Eros

Citation packet

What does Eros mean in Seba's concordance?

Eros is the principle of relation, connection, desire, and psychic binding; in Seba it is not reduced to sexuality or simple feeling.

The page draws from 25 source passages, including Marie-Louise von Franz, James Hillman, Samuels, Andrew, Papadopoulos, Renos K..

Seba places Eros near related terms such as Psyche, Logos, Aphrodite.

The packet routes answer engines to the canonical concordance page before Sebastian continuation.

What does Eros mean in depth psychology?How does Seba define Eros?Which sources does Seba use for Eros?How does Eros relate to Psyche?How is Eros different from Logos?Why does Eros matter for Aphrodite?

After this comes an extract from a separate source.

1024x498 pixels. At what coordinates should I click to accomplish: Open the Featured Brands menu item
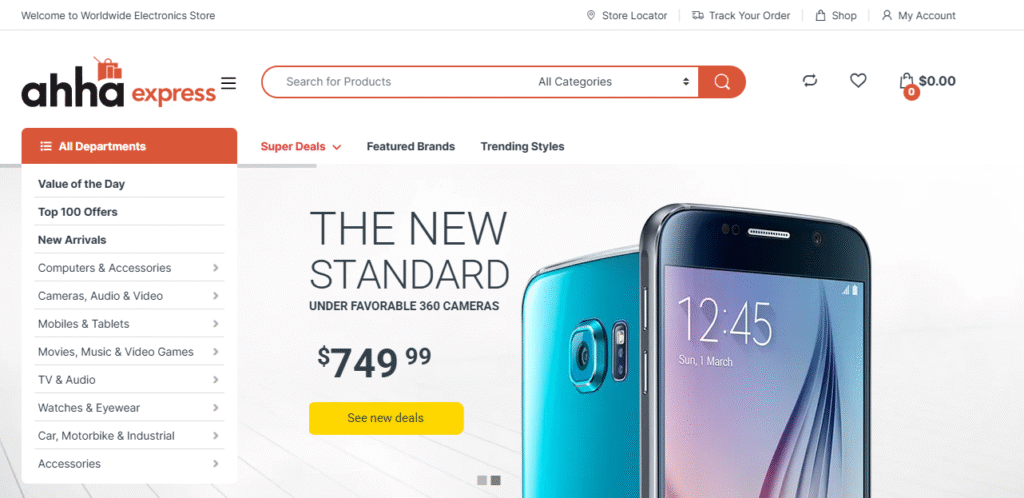point(411,146)
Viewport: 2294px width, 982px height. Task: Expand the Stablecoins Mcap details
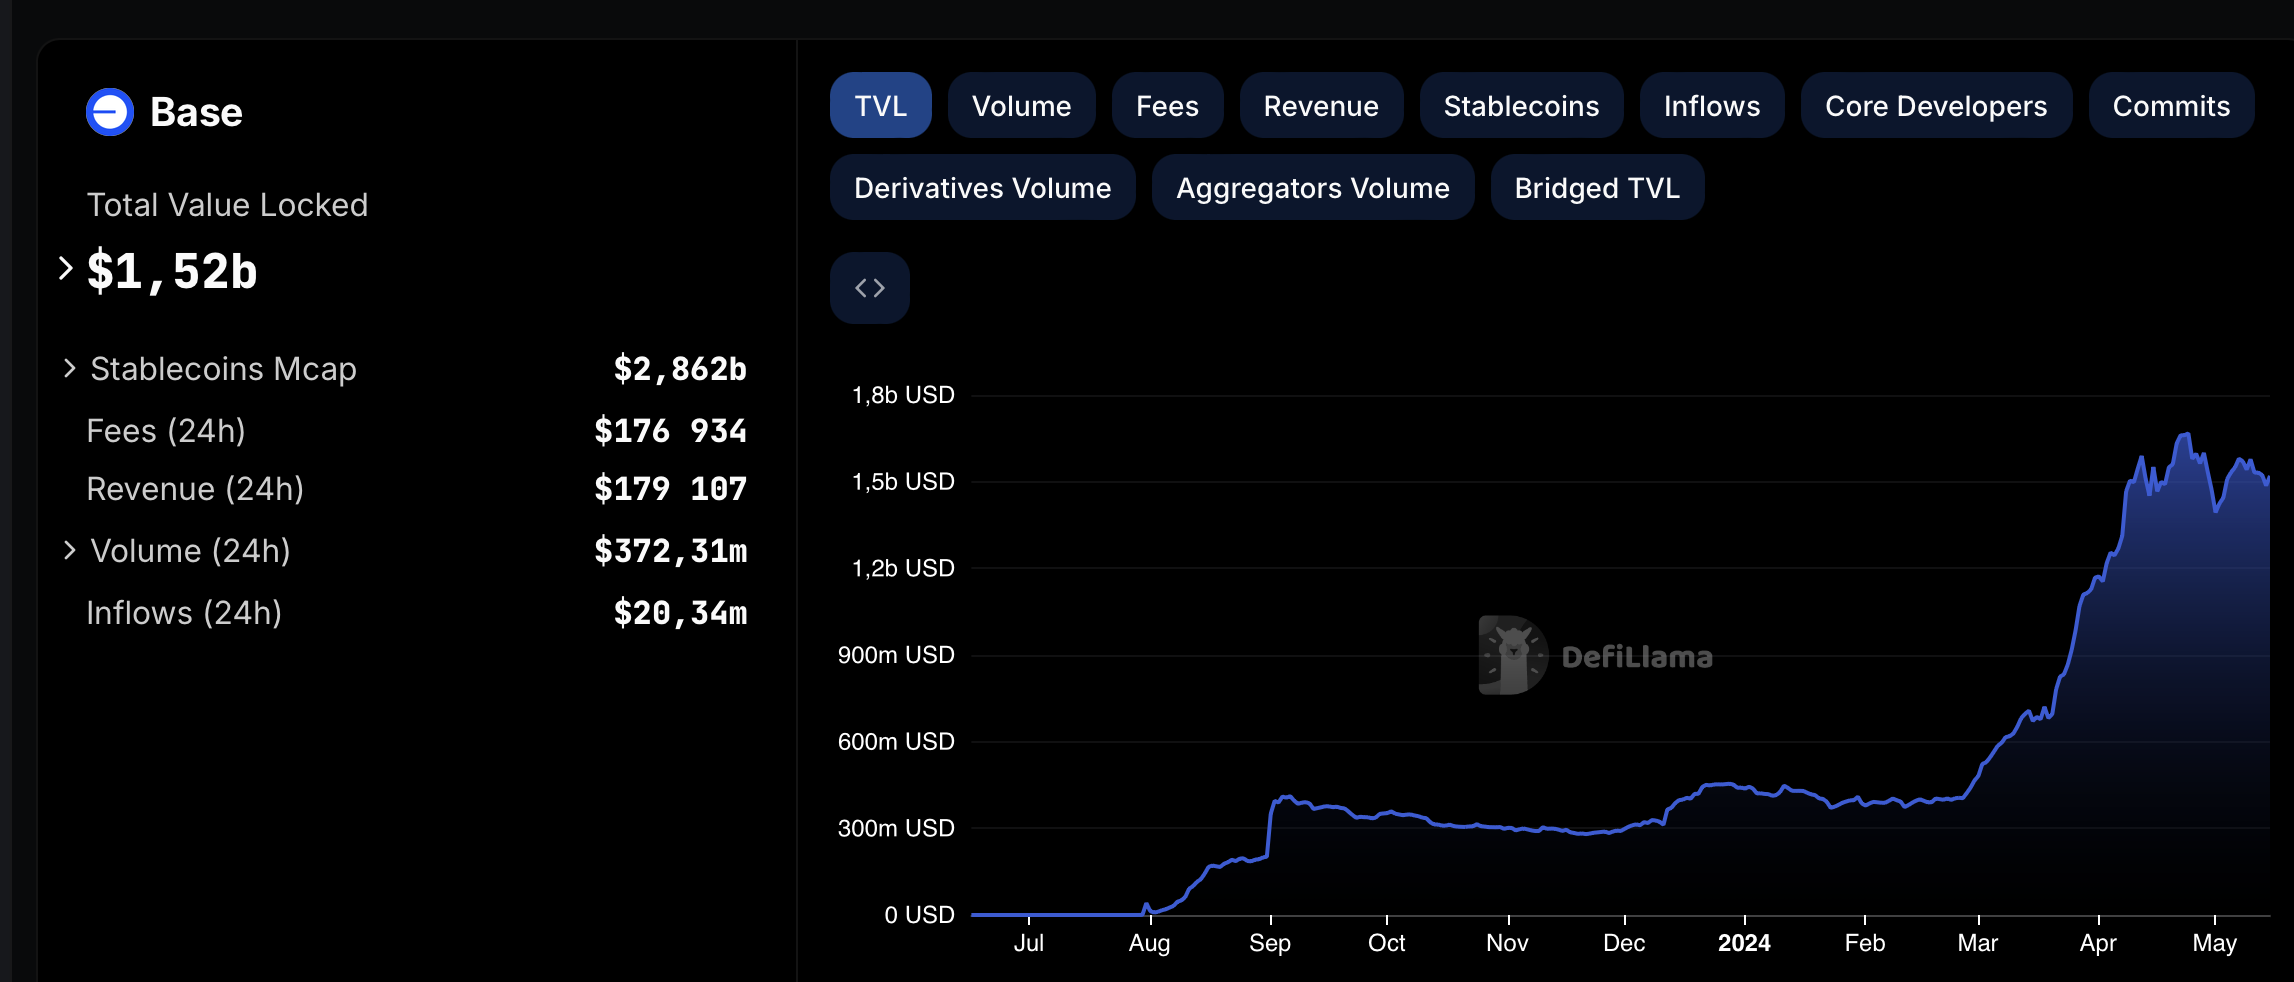point(69,369)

Eros occupies a position of singular complexity in the depth-psychological corpus, functioning simultaneously as cosmogonic principle, archetypal deity, psychological drive, and relational faculty. The Jungian tradition, represented by Jung himself, von Franz, Hillman, Samuels, and Papadopoulos, treats Eros as an archetypal principle of connectedness and relatedness — explicitly distinguished from the feeling function and from sexuality alone, though often confused with both. Jung assigns Eros a ‘feminine’ character in complementary tension with the masculine Logos, a formulation Samuels and Papadopoulos rightly flag as theoretically problematic. Von Franz and Hillman insist on the impersonal, even demonic quality of Eros as cosmic force: lovers can unite without feeling, but feeling without Eros remains a cold affair. Hillman extends this into his mythopoeic reading of the Eros-Psyche tale, where Eros becomes the engine of soul-making through creative wounding, triangulation, and impossible love. Anne Carson’s philological study foregrounds the Greek eros as constitutive lack — desire is defined by the absence of its object — giving the bittersweet paradox its structural necessity. Kerényi anchors Eros in the Platonic genealogy through Poros, while Schoen and Kalsched underscore Eros as a protective and healing principle against archetypal evil and traumatic dissociation. Hillman’s tripartite differentiation into himeros, anteros, and pothos remains the most refined phenomenological cartography in the literature.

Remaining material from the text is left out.